Alleine unter 62.200? 1860-Stürmer Sascha Mölders verabschiedet sich mit einer Abrechnung. Getty Images

"Ich kann es nicht in Worte fassen (...). Wir haben es verkackt. Und zwar nicht nur jetzt in den beiden Spielen, sondern über das ganze Jahr verteilt", schrieb Mölders auf Facebook. "Die ganze Zeit haben wir zu hören bekommen, wir spielen so guten Fußball und sonst noch was. So ein Scheiß. Was spielt man bitte in der 2. Liga für schönen Fußball? Ja, ich bin kein guter Fußballer, aber rennen und kämpfen kann man immer!!!"

Mölders selbst wurde zur Halbzeit eingewechselt, konnte dem Spiel der Löwen aber auch keine entscheidenden Impulse mehr geben. Der Stürmer verbuchte immerhin noch eine der besten Chancen der Münchner (90.). Emotional war der 32-Jährige dennoch voll dabei. Während der 14-minütigen Spielunterbrechung fiel Mölders immer wieder mit lautstarken Äußerungen auf und malträtierte gefrustet die ein oder andere Werbebande.

Ich bin mir nicht sicher, ob jeder das letzte Hemd gegeben hat.

1860 Münchens Stürmer Sascha Mölders

Den Unmut der Löwen-Fans konnte Mölders sogar verstehen: "Ich bin auch Fußballfan und stand früher auch in der Kurve und habe die Spieler beschimpft, wenn sie so eine Scheiße gespielt haben wie wir zur Zeit. Die opfern ihre Zeit und ihr Geld und geben das letzte Hemd für den Verein. Und ich bin mir nicht sicher, ob jeder das letzte Hemd zurück gegeben hat", äußerte der Angreifer sogar Kritik an Mitspielern. Unter anderem auch an Innenverteidiger Abdoulaye Ba, der vor der Partie über Facebook noch vom Bundesliga-Aufstieg in der kommenden Saison geträumt hatte. "Jemand anders schreibt, dass er nächstes Jahr um den Aufstieg in die 1. Liga spielt, dann wird das von Vereinsseite noch geteilt????", zeigte sich der gebürtige Essener fassungslos.

Auch die Verantwortlichen des TSV 1860 bekamen ihr Fett weg.
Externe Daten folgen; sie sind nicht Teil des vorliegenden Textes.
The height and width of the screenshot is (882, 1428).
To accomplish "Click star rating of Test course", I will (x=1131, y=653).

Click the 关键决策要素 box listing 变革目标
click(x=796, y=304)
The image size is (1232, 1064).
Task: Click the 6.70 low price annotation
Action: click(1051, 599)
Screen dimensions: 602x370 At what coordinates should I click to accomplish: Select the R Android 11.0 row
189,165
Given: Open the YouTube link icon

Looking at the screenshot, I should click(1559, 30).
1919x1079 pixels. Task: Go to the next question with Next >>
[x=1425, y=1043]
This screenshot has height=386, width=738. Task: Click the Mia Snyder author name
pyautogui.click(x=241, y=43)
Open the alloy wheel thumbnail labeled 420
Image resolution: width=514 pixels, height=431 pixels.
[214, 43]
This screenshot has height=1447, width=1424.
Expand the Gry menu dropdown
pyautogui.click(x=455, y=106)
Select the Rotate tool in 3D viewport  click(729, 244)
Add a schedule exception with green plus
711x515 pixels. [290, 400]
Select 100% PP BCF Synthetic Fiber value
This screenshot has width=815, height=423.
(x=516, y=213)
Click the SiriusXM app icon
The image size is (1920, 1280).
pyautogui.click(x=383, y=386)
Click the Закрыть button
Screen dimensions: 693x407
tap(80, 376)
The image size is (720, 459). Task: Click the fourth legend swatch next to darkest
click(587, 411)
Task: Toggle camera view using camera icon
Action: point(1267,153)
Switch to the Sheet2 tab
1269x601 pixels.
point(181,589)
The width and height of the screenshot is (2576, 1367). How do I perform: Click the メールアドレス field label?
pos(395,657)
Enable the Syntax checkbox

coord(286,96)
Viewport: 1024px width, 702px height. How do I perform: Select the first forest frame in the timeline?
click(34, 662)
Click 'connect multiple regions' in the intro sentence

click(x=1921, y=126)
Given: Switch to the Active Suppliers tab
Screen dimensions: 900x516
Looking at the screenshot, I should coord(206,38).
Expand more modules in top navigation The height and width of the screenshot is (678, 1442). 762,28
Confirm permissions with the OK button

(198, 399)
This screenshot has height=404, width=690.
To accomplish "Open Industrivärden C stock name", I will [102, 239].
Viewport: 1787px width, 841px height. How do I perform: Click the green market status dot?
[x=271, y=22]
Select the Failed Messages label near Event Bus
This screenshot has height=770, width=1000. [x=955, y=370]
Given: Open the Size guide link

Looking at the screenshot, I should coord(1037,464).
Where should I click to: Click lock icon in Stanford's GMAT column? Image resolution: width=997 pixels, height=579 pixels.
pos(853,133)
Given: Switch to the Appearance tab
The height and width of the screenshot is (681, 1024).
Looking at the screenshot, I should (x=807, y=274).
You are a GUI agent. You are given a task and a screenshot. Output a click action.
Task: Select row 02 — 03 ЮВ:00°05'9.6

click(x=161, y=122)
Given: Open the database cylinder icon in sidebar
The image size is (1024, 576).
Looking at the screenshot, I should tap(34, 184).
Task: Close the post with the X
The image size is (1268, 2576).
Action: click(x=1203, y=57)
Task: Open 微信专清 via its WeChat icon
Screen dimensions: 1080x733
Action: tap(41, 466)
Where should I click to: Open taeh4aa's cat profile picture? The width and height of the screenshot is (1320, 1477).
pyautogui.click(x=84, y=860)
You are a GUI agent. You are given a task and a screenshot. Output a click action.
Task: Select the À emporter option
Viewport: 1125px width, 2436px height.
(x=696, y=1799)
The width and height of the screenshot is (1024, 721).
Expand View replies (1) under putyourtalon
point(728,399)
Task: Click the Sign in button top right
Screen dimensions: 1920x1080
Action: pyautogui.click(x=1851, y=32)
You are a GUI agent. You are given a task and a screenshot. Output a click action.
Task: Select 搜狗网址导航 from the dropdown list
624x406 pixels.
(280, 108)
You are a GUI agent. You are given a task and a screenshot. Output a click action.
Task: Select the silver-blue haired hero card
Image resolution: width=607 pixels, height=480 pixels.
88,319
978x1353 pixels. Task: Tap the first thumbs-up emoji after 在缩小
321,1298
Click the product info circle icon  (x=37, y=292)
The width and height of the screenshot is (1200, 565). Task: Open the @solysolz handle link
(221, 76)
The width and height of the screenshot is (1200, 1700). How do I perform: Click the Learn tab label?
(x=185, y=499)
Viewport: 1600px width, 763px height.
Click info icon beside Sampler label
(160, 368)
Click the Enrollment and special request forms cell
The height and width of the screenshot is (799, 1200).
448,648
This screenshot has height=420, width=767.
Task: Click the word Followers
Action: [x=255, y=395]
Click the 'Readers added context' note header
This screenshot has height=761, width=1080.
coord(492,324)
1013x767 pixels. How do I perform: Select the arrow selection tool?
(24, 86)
Nachdem Geschäftsführer Ian Ayre bereits vor der Partie und Präsident Peter Cassalette nach dem Spiel zurücktrat sowie Trainer Vitor Pereira direkt nach der Pressekonferenz die Flucht ergriff , fühlte sich der Stürmer nach dem schmerzhaften Abstieg geradezu alleine gelassen: "Ich finde es traurig, dass die, die uns die ganzen Wochen diesen Weg vorgegeben haben, plötzlich alle verschwunden sind. Man hat einfach überhaupt keinen Ansprechpartner", wunderte sich Mölders. "So was habe ich noch nie erlebt!!"

So was habe ich noch nie erlebt!!

1860 Münchens Stürmer Sascha Mölders

Der 32-Jährige jedenfalls zieht seine persönlichen Konsequenzen und wird die Löwen im Sommer verlassen. "Niemand weiß, wie es hier weiter geht. Fakt ist, ich habe keinen Vertrag mehr bei 1860 München und möchte mich deswegen von Euch verabschieden", ließ Mölders verlauten und hofft, dass die Beleidigungen einiger Chaoten aufhören: "Für alles, was noch in oder mit diesem Verein passiert, dafür können wir Spieler nichts. Wir können nur was dafür, dass wir scheiße gespielt haben. Und das ist schon schlimm genug."

Zum Abschluss seiner Abrechnung erkannte Mölders noch die Leistung von Gegner Regensburg an. "Eine intakte Mannschaft voller Euphorie. Haben sich zu keiner Zeit vor 62.000 Zuschauern in die Hose geschissen, sondern einfach ihr Ding gemacht."